霍司还在这里吗?如果他不在这里了,如果他不愿意帮助季玹呢?希望就在眼前,反而胆怯了,因为害怕是一场空。但他现在却别无其他选择。
白泽深吸一口气,双手推开院门。
霍司的屋内亮着烛火,白泽轻轻走了进去,霍司侧对大门而坐,他并没有休息,而是专注的看着外面的雨。
听到白泽进来,他回头笑了笑,“你回来了。”
白泽从来没有求过人,他是那种宁死也不愿意低头的性子,他更从未想过会有一天来求霍司,尤其是在几天前才决绝的离开后。
但他还是来了,既然如此……何必还守着自己那点注定要放弃的骄傲。
“我需要你帮忙。”白泽看向霍司,说。
霍司并未露出讥讽嘲笑的表情,他只是淡淡笑了笑,“你还是不了解我。”
白泽静静的等他说下去。
“我从来只对达到目的有兴趣,不喜欢做多余的事情,更不是什么好心人。”霍司微微抬眼,“我不会去阻止老祖的行为,既因为阻止老祖对我没有任何好处,更因为阻止他可能会对我的计划造成不利影响。”
“他和季玹两败俱伤是我喜闻乐见的结果。他死了,我就少了一个威胁,他赢了,埋骨之地的禁制被破,他得到传承,我逃出生天。目的不同,但殊途同归,无论怎么看,我都不应该阻止他,我之前愿意替他做事,也是基于此……所以你说我冷漠无情,我也承认,我只在乎我想要的那个结果。”
“现在你应该明白了——帮助你,对我而言百害而无一利。”霍司脸上的笑容消失,锐利的目光射向白泽,“即使是这样,你还要我帮助你吗?”
白泽发现,霍司的每一句话他都无法反驳。
他是愿意为了季玹付出性命,但是霍司呢?他凭什么要为季玹付出,正如他所说,两败俱伤是他喜闻乐见的结果,他根本没有必要为自己增添麻烦。

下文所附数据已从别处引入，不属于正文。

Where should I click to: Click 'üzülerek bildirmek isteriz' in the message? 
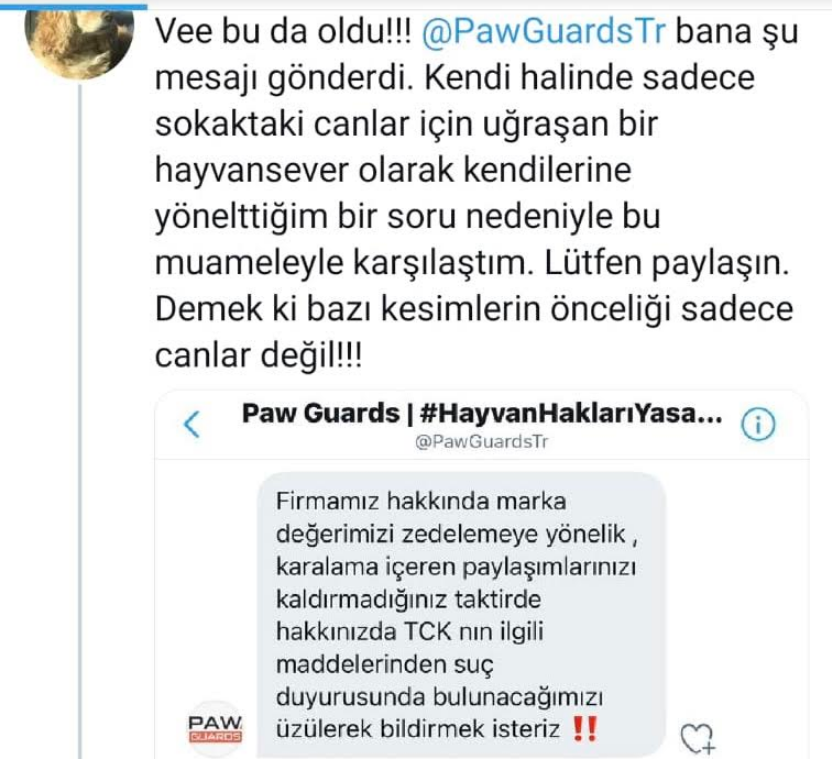[x=418, y=729]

虽然霍司的不择手段确实太过冷血,但正因为这种执着,白泽更加难以开口恳求,因为他明白那种执着所代表的意义。就像季玹之于他……
但就这样转身离开吗?白泽做不到。
他定定的站在那里,雨水从衣衫的下摆处滴落下来,将地面染湿一片。
“我明白了。”霍司看着白泽,眼神深邃,看不出任何情绪来,他淡淡道:“我不会帮助你,但我们可以谈个交易。”
“什么交易?”白泽缓缓开口。
霍司的目光宛如利刃要将他整个人刺穿,他嘴角挑起,声音淡漠,“你答应做我的双修道侣,我就为季玹解毒。”

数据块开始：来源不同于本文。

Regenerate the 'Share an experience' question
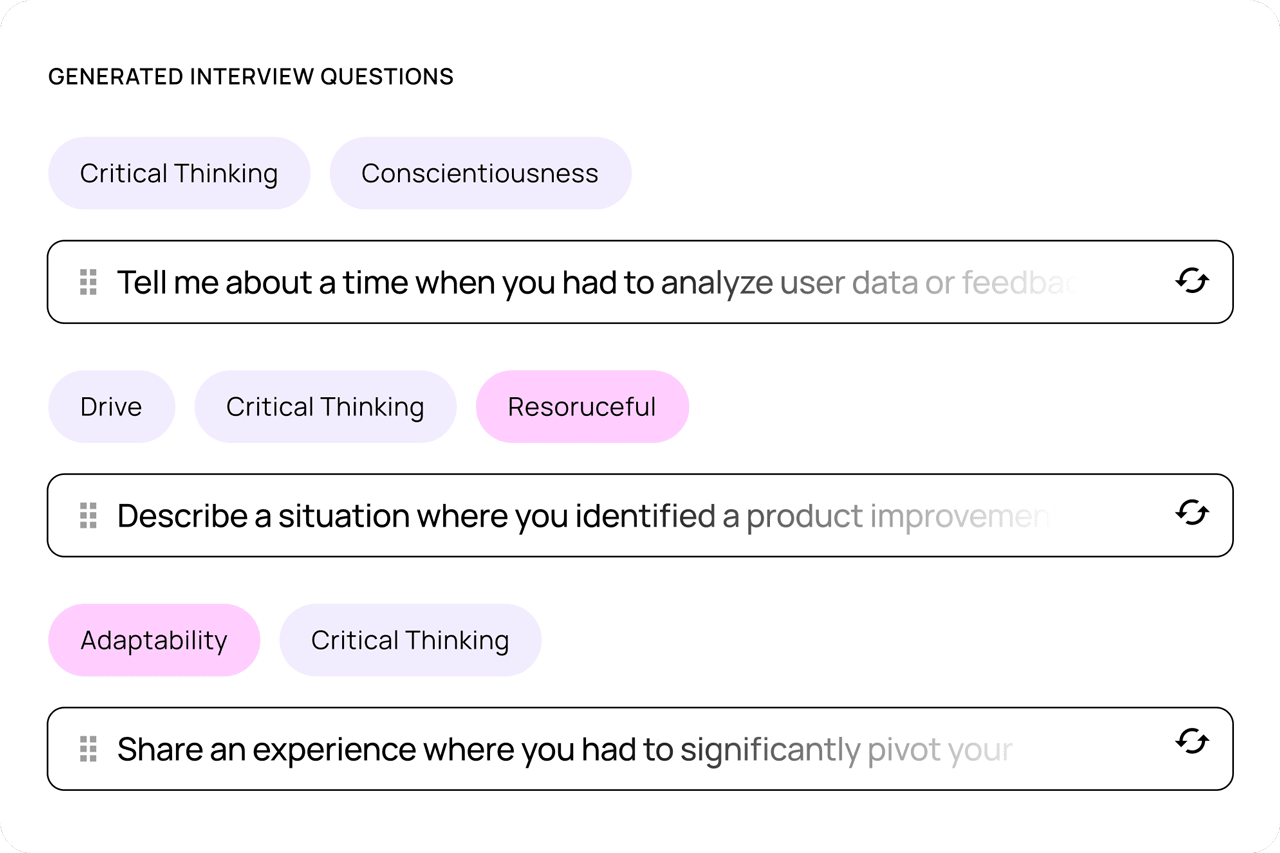 click(1191, 742)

白泽瞳孔收缩,死死看着霍司。“你怎么知道季玹毒发了?我还没有说。”
“我知道的远比你以为的要多,别忘了我是谁。”霍司漫不经心的道,似乎季玹中毒是件微不足道的小事,“你只需要考虑我的提议就可以了,我说出自然能够做到。”
“无需考虑,我答应你。”白泽的回答毫不犹豫!
霍司眼神微冷,嘴角却带着意味不明的笑意,他站了起来,走到白泽跟前,步步逼近,“你明白答应我,意味着什么吗?”
“我明白。”白泽说。
“你不后悔?”霍司的眼神开始变的危险起来。
白泽洒然一笑,“我不后悔。”如果明知有可以挽救的机会却放弃,他才会后悔。
“连我都有一点嫉妒了。”霍司喃喃道,他伸手捏住白泽的下巴,此刻的他和以前都不一样,仿佛撕开了一切伪装,眼神冷冽,“既然如此,那我就先收一点利息,你不介意吧?”
他不待白泽回应,低头就吻了上去。
霍司的吻并不温柔,相反很是粗暴,他强硬的撬开白泽的嘴,攻城略地般的亲吻着,撕咬着他的嘴唇,仿佛要将一切都彻底吞噬。

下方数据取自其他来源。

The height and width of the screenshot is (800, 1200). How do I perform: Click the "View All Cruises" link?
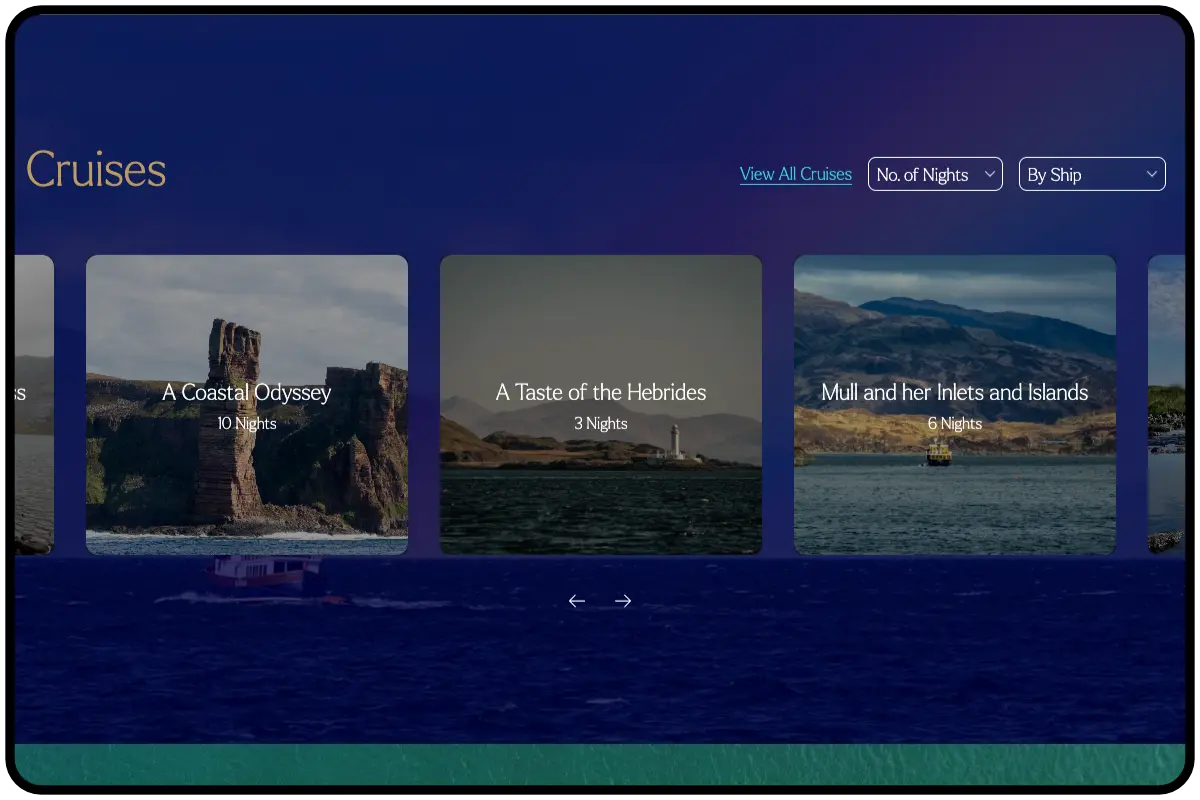[795, 173]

白泽木然的站在那里,不躲不闪也不反抗,任由霍司索取。微麻和疼痛的触感蔓延至全身,霍司手的托住他的后背,如同炙热的烙铁一般,将他禁锢在那里。
不能动,不能逃。
这个吻这样漫长,白泽觉得仿佛过了数百年。直到嘴唇传来一阵巨疼,霍司才终于松开他。
腥甜的味道弥漫口腔,白泽面无表情的抬起袖子擦了一下,说:“我们现在可以走了吗?”
“好。”霍司勾唇一笑。
这么一会儿工夫,外面的雨已经停了。
白泽转身疾驰在夜色中,霍司跟在他的身旁,两人很快便回到了皇陵门口。他推开石门,就要抬步进去,忽然霍司抓住了他的手腕,“你在外面等。”
白泽错愕的回头,眼神倔强的看着霍司。
霍司缓缓开口,不带丝毫感情,“从现在开始,别试图违抗我。”
白泽看懂了霍司眼中的冷意,片刻后移开眼神,乖乖站到一旁。
“真可惜,原本我们可以相处的更融洽的。”霍司一声惋惜,戏谑的眼神落在白泽身上,“不过这样也不错,反正我要的,也只是你的人。”而不是你的心。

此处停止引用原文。